Even I would read a book by him with a sceptical eye fearing that his rather warped personal views would slant his view on history.

It’s historical book so I doubt much partisanship goes into the text. I don’t agree with a lot of what Pat Buchanan says but his book peaked my interest.

But just think, all of those Democrats voted for him in Florida in 2000 :mad:god damn it that recount movie got me all fired up :frowning:

I didn’t watch it for the reason.

Your personal beliefs are always going to tint your opinion of history. Ask a Jewish person and a white supremacist to each write a historic document about Hitler and I bet they differ greatly. For anyone planning to read the book you might want to read a little bit about the author first so you can at least have his views as a reference if some things in the book seem questionable to you is all I’m saying.

Although I agree with your statement, I think when you have something that transpired 60+ years ago that was covered by all walks of life, opinions, etc and in addition to it being speculative (but based on facts), you read it and come away with just a compilation of someone’s analysis and opinion. Some things I agree with Pat on when he gives his analysis on MSNBC and other things I do not. I can’t see this being any different but it is a good point regardless.

The butter battle book by Dr. Suess. Think about it.

shut up and stop ruining fatmatt’s thread.

:mad:

Read Lone Survivor. Story of Operation Redwing. 4 Seals went into Afghan mountains to find a high value target. 4 goat herders stumbled upon them. Fearing media persecution and ultimately being charged with murder, the Seals let them go even though it was the wrong war/military decision. A short time later 200 Taliban are charging them. 1 survived, 3 died. A rescue chopper that went in to save them got shot down. Ultimately 19 Navy Seals died in one day. The one survivor crawled away and was rescued/saved by local villagers despite the Taliban’s demand that they release him. The Taliban couldn’t just take him because they need the villagers’ cooperation in order to exist.

It may “tweak” your views of modern war and the conflict we’re in.

There is evidence to suggest that Hitler had respected the British more than any of his other opponents.
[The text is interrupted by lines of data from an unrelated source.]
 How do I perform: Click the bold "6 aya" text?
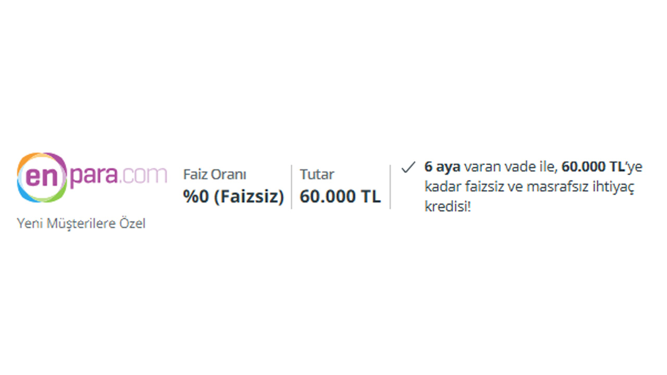click(442, 168)
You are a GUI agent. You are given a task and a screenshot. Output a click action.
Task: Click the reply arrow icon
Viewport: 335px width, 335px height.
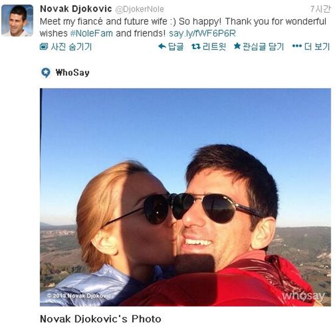[162, 46]
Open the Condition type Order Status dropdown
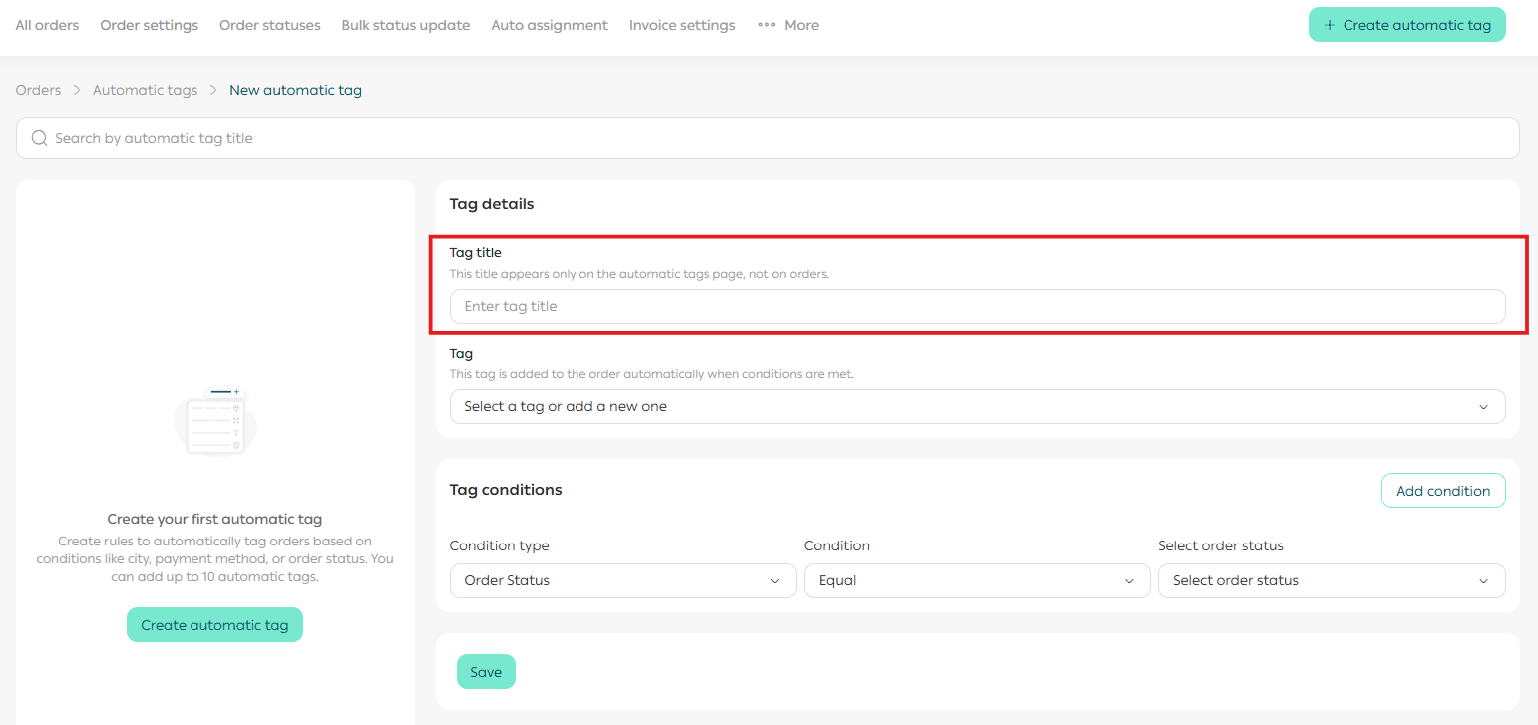The image size is (1538, 725). pyautogui.click(x=622, y=580)
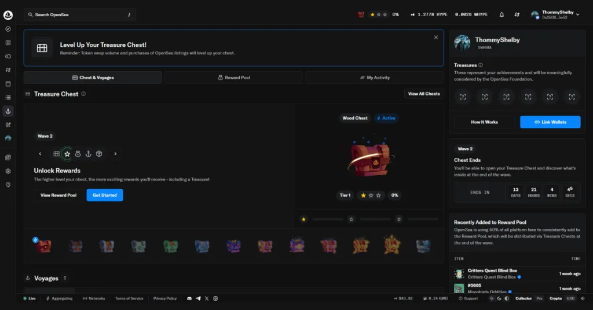Switch to the My Activity tab

[x=374, y=78]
Not attempting an all out invasion and instead focusing his attention on Stalin backs that idea up.

As far as the holocaust is concerned forget it, Hitler was terrorizing Jews years befor the outbreak of the war.

ok good to know, i don’t know anything about the author so that’s why i was asking.

thanks for the heads up, i’ll keep that in mind when i read the book.

quoted for truth. there’s no such thing as a purely unbiased opinion or book, even ones that are based in fact. that’s part of why history is so interesting, at least for me.

I just got into “Atlas Shrugged” if you think you’re smart, pick it up, its got some amazing ideas about how society could work.

I’ve been meaning to read that before I play through Bioshock for the 2nd time since much of Rapture, Ryan’s underwater utopia in the game, was based around Objectivism.

I knew Bioshock was going to be a lot deeper in story than most games when the demo had Ryan explaining Rapture with this:

Is a man not entitled to the sweat of his brow?
No says the man in Washington, it belongs to the poor.
No says the man in the Vatican, it belongs to God.
No says the man in Moscow, it belongs to everyone.